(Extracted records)
┌──

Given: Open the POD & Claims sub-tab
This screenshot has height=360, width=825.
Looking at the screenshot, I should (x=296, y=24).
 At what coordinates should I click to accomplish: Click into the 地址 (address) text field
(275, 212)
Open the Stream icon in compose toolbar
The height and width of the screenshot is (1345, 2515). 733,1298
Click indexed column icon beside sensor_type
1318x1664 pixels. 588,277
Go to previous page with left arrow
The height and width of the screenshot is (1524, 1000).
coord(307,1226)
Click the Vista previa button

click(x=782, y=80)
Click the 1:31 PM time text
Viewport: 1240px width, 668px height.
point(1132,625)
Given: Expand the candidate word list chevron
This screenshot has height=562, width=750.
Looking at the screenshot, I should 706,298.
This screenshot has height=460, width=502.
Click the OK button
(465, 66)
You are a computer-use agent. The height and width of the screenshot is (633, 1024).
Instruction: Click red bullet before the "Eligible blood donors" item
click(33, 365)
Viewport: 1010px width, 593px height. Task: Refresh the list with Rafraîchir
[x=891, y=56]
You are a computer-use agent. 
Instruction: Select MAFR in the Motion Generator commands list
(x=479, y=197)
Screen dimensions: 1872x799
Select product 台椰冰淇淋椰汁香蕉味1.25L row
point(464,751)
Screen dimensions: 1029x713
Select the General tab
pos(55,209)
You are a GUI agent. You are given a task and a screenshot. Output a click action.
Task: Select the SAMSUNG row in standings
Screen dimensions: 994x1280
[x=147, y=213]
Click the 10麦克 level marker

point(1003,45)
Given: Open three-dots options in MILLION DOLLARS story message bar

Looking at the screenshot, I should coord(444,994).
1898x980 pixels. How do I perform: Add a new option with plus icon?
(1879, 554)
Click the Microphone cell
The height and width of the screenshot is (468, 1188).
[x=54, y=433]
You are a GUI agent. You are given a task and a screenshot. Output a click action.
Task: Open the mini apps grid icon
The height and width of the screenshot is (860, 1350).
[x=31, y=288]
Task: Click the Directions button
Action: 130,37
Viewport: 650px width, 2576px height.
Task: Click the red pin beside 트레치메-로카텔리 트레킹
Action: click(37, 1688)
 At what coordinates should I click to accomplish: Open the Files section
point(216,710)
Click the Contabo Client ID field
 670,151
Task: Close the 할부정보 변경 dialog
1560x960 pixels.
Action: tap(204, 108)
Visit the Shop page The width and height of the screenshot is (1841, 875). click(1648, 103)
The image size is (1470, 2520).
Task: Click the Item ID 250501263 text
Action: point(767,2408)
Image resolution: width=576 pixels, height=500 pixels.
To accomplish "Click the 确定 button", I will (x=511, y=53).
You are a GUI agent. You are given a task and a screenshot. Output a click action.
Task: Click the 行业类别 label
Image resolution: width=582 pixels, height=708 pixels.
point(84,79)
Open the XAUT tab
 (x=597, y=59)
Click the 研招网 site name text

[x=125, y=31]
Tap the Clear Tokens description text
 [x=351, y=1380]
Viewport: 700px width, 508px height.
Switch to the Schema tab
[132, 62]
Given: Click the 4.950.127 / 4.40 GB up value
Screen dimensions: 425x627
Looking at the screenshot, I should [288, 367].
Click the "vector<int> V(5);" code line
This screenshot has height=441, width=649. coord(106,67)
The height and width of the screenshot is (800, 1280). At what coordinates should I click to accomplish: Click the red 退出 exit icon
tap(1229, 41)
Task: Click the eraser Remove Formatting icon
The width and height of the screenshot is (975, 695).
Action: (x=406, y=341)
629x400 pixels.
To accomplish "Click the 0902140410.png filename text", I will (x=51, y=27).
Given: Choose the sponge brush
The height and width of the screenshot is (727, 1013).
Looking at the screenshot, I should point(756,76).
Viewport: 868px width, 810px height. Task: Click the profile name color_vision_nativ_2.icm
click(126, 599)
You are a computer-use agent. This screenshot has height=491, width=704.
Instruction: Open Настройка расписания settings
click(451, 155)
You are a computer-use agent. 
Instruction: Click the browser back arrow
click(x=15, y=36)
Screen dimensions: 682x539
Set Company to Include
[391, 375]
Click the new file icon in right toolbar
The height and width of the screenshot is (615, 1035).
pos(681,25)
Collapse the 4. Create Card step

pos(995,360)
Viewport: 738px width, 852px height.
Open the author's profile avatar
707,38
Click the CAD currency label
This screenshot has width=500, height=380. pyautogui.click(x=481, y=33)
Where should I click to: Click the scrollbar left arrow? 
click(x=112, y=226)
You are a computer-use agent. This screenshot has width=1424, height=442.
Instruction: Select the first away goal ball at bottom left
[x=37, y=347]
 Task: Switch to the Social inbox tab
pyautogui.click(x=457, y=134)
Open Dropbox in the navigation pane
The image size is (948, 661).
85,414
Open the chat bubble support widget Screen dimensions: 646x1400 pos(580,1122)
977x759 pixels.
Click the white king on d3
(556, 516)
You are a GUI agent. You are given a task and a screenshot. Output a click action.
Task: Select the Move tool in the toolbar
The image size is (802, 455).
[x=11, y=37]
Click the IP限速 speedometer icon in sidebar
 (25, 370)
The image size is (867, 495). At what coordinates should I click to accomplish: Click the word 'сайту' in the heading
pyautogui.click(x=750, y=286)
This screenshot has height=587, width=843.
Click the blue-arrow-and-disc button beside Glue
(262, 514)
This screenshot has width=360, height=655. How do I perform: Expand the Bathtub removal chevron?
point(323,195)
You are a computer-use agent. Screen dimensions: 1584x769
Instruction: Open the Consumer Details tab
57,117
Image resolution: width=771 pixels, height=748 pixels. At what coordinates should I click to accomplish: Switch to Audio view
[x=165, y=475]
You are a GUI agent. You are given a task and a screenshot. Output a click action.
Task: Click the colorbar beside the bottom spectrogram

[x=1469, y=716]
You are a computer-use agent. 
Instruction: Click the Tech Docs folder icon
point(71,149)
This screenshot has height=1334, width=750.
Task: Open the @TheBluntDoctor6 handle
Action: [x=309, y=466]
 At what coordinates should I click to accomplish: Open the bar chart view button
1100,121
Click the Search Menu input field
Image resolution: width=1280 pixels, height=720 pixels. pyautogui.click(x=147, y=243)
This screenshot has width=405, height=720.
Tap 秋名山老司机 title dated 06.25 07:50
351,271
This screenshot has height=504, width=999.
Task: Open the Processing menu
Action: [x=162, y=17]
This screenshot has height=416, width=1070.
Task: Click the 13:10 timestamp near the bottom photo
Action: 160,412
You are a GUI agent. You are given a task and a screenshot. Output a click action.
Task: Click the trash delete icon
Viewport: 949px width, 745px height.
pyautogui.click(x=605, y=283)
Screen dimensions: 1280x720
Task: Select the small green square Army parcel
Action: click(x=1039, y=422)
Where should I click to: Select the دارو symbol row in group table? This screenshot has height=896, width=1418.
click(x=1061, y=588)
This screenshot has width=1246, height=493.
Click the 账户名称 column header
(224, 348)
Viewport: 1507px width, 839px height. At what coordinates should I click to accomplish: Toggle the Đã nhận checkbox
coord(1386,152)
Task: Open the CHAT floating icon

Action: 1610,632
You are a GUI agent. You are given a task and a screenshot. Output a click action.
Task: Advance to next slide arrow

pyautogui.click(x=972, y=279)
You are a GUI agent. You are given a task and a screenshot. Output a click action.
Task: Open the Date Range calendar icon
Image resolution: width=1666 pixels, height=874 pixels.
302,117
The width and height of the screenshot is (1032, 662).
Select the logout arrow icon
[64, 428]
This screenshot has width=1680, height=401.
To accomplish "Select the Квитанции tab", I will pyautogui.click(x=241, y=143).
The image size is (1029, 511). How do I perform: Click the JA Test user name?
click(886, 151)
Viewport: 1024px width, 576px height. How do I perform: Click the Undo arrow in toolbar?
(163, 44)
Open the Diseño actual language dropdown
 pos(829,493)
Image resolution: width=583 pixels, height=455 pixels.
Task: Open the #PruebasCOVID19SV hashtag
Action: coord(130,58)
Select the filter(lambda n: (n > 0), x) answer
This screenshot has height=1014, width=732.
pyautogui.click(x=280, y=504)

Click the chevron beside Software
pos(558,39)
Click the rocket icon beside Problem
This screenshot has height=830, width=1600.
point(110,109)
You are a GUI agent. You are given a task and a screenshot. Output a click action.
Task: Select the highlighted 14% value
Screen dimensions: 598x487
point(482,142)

└──

Line count for "value": count the lines in the records above that contain this word, and write only the number.

2